Transmission à La Mecque : Le Mushaf accompagné de son Imam Réciteur

Dans le vaste projet d'unification du texte coranique initié par le Calife 'Uthman ibn 'Affan, chaque capitale provinciale de l'empire naissant devait recevoir sa copie de référence. Mais l'envoi d'un codex à La Mecque, berceau de l'Islam et cœur spirituel de la communauté, revêtait une importance symbolique et stratégique sans égale. Ce n'était pas seulement un livre qui voyageait, mais une autorité textuelle incarnée.
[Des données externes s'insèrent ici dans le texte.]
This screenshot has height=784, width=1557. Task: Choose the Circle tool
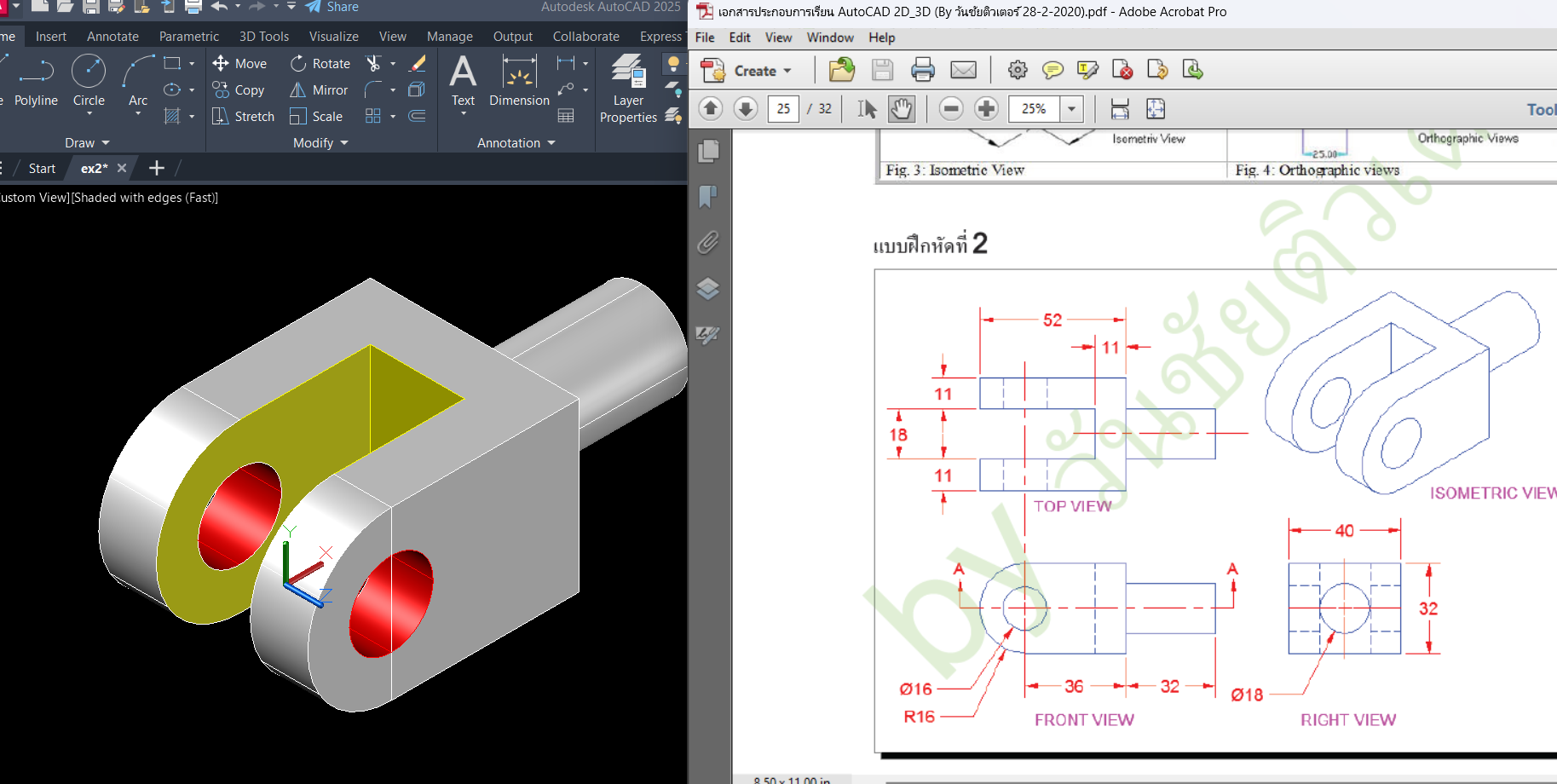click(x=89, y=81)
La Mecque, une destination au prestige inégalé

Vers l'an 30 de l'Hégire (environ 651 de l'ère chrétienne), Médine, alors capitale du Califat, est en pleine effervescence. Le comité de standardisation dirigé par Zayd ibn Thabit achève sa mission monumentale. Parmi les copies méticuleusement préparées, l'une est destinée à La Mecque. Contrairement à Kufa, Basra ou Damas, qui étaient des centres administratifs et militaires, La Mecque était le centre névralgique de la foi, la direction de la prière et le lieu du pèlerinage annuel.

Le cœur battant de l'Ummah

Envoyer une copie officielle à La Mecque signifiait implanter la version standardisée du Coran là où la Révélation avait commencé. C'était un retour aux sources, un acte visant à garantir que le texte récité autour de la Kaaba soit conforme à la vulgate que le Calife cherchait à établir. Toute divergence en ce lieu sacré aurait eu des répercussions incalculables sur l'unité des musulmans, qui y affluaient de toutes les régions.
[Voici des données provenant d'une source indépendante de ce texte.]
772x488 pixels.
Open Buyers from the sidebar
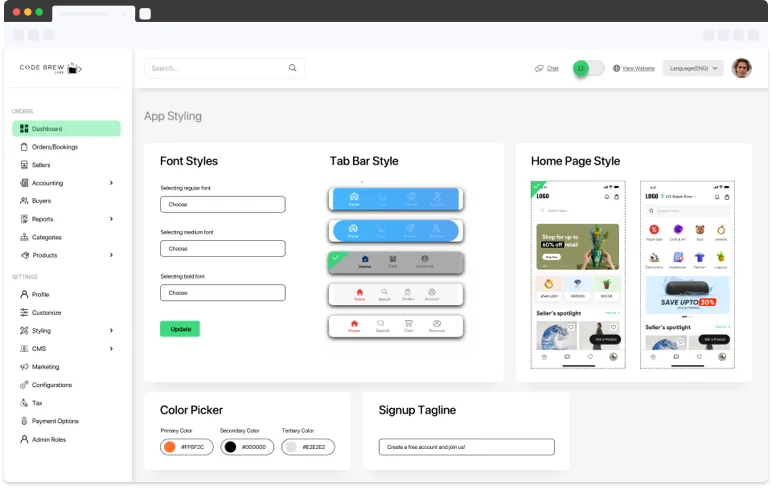point(41,201)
Un acte d'autorité et de légitimation

La validation du codex 'Uthmanien par les Qurayshites et les Compagnons résidant à La Mecque était cruciale. Son acceptation dans la cité du Prophète Muhammad ﷺ conférait au projet une légitimité spirituelle immense, renforçant son autorité dans les provinces plus lointaines. L'enjeu était donc autant politique que religieux : asseoir la version de Médine comme la seule et unique référence.

Le choix du porteur : 'Abdullah ibn al-Sa'ib al-Makhzumi

Le Calife 'Uthman comprit que le codex, un objet matériel, ne suffisait pas. Le squelette consonantique du texte (rasm) nécessitait un guide vivant pour lui donner voix. Chaque copie fut donc accompagnée d'un maître récitateur (Qari') dont la mission était d'enseigner la lecture correcte et autorisée. Pour La Mecque, le choix se porta sur une figure d'une grande compétence : 'Abdullah ibn al-Sa'ib al-Makhzumi.
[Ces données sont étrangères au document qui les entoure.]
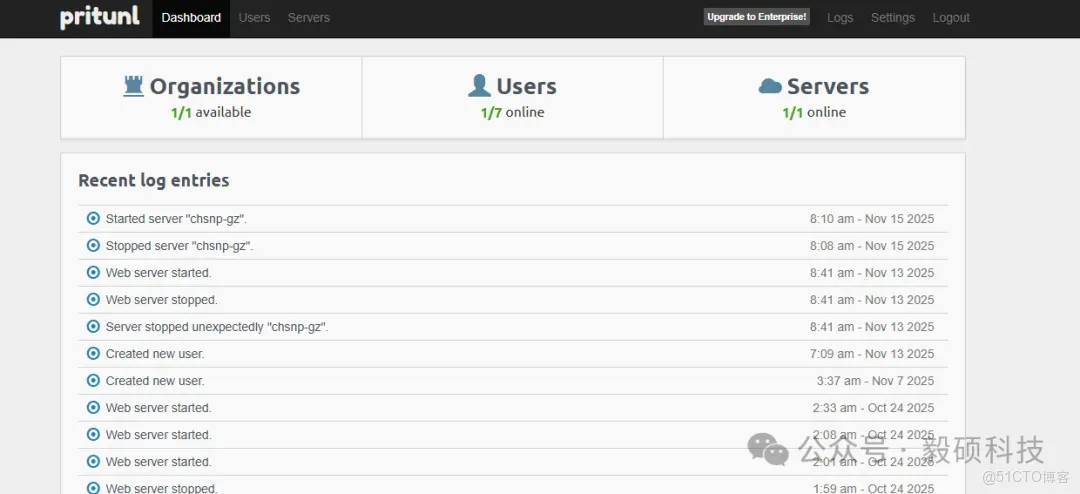Click icon beside Server stopped unexpectedly entry
1080x494 pixels.
pos(94,327)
Un maître de la récitation

Né à La Mecque, 'Abdullah ibn al-Sa'ib était réputé pour sa maîtrise de la récitation coranique, qu'il aurait apprise notamment du Compagnon Ubayy ibn Ka'b. Son expertise et son intégrité faisaient de lui le candidat idéal pour cette mission de la plus haute importance. Il n'était pas seulement un messager, mais un professeur et un garant de la transmission orale, le pilier sur lequel reposait toute la tradition coranique.

L'établissement de la lecture 'Uthmanienne

L'arrivée de 'Abdullah ibn al-Sa'ib avec le Mushaf officiel marqua un tournant pour la communauté mecquoise. Son rôle ne se limitait pas à une simple livraison. Il devint l'Imam, la référence principale pour l'apprentissage et la récitation du Coran dans la Cité Sainte. Il établit des cercles d'enseignement (halqat) où les étudiants venaient apprendre et mémoriser le texte selon la lecture qu'il transmettait.

L'union du texte et de la voix

Dans la mosquée sacrée, Al-Masjid al-Haram, la voix de 'Abdullah ibn al-Sa'ib donnait vie aux parchemins qu'il avait apportés. Les fidèles apprenaient à lire le codex 'Uthmanien non pas par déchiffrage individuel, mais par audition et répétition. Cette méthode assurait que la prononciation, les pauses et l'intonation, absentes de l'écriture de l'époque, soient transmises avec la même fidélité que les lettres elles-mêmes. Ce vaste projet de diffusion des copies officielles du Coran reposait entièrement sur cette synergie entre l'écrit et l'oral.

La fondation de l'école de lecture mecquoise

L'enseignement de 'Abdullah ibn al-Sa'ib à La Mecque fut si influent qu'il est considéré comme le fondement de ce qui deviendra plus tard l'une des dix lectures canoniques du Coran. De grands noms de la génération suivante, comme le célèbre Mujahid ibn Jabr, comptèrent parmi ses élèves. Ainsi, la copie envoyée par 'Uthman ne fut pas une archive silencieuse, mais la semence d'une tradition vivante qui a perduré à travers les siècles.